If we were talking about Eddie Robinson or Eddie Hurt, an athletic director coaching your football team might just be a good look. In 1957.

But Michael Bailey coaching the Virginia Union Panthers in 2009 is not a good look on any accord. As athletic director, Bailey has presided over the resignation of a legendary basketball coach, a winning football coach, and a first-year football coach.

And now he’s the football coach?

Confusion isn’t even the word to begin with. A more appropriate choice might be chaos.

Black college sports has its beauties and its warts, and bumps don’t get much bigger than this. For the university administration to sign off on an individual that clearly has been occupied with having his cake and coaching football too reeks of poor judgment and a lack of interest in athletics.

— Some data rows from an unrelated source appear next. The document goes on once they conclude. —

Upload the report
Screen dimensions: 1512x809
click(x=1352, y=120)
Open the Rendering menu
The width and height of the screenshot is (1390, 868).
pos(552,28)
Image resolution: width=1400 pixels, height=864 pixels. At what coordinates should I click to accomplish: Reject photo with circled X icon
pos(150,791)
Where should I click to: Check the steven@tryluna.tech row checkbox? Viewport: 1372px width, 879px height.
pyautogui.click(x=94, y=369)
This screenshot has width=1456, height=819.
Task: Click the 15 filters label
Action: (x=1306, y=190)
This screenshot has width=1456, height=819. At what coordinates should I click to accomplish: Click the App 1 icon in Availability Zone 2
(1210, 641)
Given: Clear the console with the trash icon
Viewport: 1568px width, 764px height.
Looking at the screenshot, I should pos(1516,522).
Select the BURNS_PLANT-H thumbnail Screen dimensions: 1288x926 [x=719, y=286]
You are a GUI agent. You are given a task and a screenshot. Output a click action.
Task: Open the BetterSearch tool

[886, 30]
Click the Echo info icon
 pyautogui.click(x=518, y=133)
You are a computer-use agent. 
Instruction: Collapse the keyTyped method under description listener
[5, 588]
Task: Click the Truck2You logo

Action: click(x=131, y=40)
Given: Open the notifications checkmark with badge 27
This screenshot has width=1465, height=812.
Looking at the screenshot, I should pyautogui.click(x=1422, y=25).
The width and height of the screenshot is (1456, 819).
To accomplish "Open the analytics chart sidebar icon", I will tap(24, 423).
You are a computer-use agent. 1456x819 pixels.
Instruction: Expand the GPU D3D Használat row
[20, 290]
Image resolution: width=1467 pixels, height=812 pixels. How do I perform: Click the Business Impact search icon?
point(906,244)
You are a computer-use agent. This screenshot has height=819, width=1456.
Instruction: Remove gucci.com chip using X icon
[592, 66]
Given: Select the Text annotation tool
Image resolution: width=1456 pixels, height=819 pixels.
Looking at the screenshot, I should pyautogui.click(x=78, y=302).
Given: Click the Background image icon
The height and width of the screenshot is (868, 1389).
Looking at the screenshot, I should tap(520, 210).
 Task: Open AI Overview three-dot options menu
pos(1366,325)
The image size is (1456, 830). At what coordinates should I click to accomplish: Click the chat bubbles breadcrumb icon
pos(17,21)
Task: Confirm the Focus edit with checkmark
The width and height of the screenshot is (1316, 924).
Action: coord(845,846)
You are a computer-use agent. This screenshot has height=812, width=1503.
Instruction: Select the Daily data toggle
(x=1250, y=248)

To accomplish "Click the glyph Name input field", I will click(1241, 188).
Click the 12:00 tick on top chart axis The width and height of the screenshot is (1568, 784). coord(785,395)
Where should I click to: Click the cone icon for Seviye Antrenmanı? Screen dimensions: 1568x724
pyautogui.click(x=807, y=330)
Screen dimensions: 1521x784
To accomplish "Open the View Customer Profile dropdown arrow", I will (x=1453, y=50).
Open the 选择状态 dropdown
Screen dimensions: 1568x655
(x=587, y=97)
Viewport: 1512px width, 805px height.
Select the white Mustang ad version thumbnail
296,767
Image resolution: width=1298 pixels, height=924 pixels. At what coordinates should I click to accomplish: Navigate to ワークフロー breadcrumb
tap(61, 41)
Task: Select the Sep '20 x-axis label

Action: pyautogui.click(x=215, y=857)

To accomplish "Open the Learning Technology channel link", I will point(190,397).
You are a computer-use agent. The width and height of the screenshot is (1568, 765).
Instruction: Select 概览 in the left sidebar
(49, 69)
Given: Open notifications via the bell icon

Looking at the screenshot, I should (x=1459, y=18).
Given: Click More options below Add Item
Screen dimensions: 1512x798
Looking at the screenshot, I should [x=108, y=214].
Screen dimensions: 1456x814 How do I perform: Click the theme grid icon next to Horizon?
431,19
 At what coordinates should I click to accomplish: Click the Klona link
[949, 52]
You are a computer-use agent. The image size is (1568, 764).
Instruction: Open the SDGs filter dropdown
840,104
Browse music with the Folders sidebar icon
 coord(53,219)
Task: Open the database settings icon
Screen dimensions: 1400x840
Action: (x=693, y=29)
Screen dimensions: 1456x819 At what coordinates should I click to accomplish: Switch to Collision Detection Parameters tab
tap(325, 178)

Any hope the school would have for checks and balances have officially bounced. Ask Coppin State what its like for other programs to suffer while one team reaps the benefit of the AD/Coach hybrid. It’s not impossible for it to work, but in black colleges where football is the backbone for the entire athletic budget, the degree of difficulty is harder than a Tuskegee touchdown in the back of the end zone.

You can’t even blame Bailey for this, because the load is ultimately going to fall at the doorsteps of university president Dr. Belinda Anderson and the Union Board of Trustees. Should Union football, which has been a championship contender in recent years succeed while Panther basketball flops in Year One of the post-White Shadow era, it will fall on Bailey’s shoulders as the AD who lost Dave Robbins.

And if football falls below expectations, well, it’s kind of what we all expected.